It was originally released a couple of years ago with a different cover. I must admit I judged that one by the cover and decided it would probably be a YA/NA superhero story even though it is written by Lee Winter, that just isn't for me. When the reviews came in the first time I knew I was wrong but I just couldn't get myself to read the book.
This new cover prompted me to give it a go though. I'm glad I did. It's nothing like I expected it to be, in a good way.

I can't divulge much about the story without spoiling so I'll just mention a couple of things. This superhero, Shattergirl, is very much a woman. She's of a humanoid alien race that came to earth a century ago, at which time they were made into guardians. Silver is an elite tracker of wayward guardians. She's tasked to get the elusive Shattergirl to come to the centurion celebration. instead of some cut-and-dry superhero story, we get the story filled with social commentary and just two women, Nyah and Lena, crossing paths with each other when they must needed it. The adversaries strike up a very believable friendship. The character growth is very nicely done by Winter.

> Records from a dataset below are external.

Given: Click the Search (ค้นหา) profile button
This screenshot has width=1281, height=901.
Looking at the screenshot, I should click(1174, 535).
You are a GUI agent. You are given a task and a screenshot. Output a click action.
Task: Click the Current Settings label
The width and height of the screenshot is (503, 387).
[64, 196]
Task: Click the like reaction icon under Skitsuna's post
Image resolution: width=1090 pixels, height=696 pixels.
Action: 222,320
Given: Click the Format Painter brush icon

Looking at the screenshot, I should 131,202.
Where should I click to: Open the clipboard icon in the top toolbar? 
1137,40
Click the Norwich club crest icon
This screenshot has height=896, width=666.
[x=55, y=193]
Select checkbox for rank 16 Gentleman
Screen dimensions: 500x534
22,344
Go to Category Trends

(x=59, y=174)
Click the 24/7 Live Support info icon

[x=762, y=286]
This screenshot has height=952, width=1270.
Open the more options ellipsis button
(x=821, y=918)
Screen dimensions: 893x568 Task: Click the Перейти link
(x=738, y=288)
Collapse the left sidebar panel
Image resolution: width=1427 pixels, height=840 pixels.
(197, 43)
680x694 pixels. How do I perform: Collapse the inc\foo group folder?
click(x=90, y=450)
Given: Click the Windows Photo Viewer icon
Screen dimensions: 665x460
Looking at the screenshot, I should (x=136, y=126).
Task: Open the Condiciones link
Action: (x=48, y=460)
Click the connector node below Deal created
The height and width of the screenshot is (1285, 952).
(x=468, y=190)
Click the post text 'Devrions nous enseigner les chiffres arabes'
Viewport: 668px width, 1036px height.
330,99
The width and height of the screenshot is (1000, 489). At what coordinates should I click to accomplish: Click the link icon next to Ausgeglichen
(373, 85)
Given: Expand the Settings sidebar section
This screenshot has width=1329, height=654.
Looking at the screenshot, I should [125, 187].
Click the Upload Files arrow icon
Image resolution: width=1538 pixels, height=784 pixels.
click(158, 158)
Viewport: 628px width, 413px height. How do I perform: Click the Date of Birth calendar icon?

The social commentary, the bleak outlook on how we treat our planet and the people rings a bit too true. This superhero book isn't one suited for escapism to some faraway place with great sci-fi works building. It's very much about the current state of our planet and its people. I thought this was interesting, and depressing, sure. That's just the way the world is, isn't it? Ylva (the publisher) has some other books set in this world that are written by different writers. I'd very much like it if Winter would write a Shattered part 2 of sorts. However much I liked the way this story turned out, I feel like there is another good book in there.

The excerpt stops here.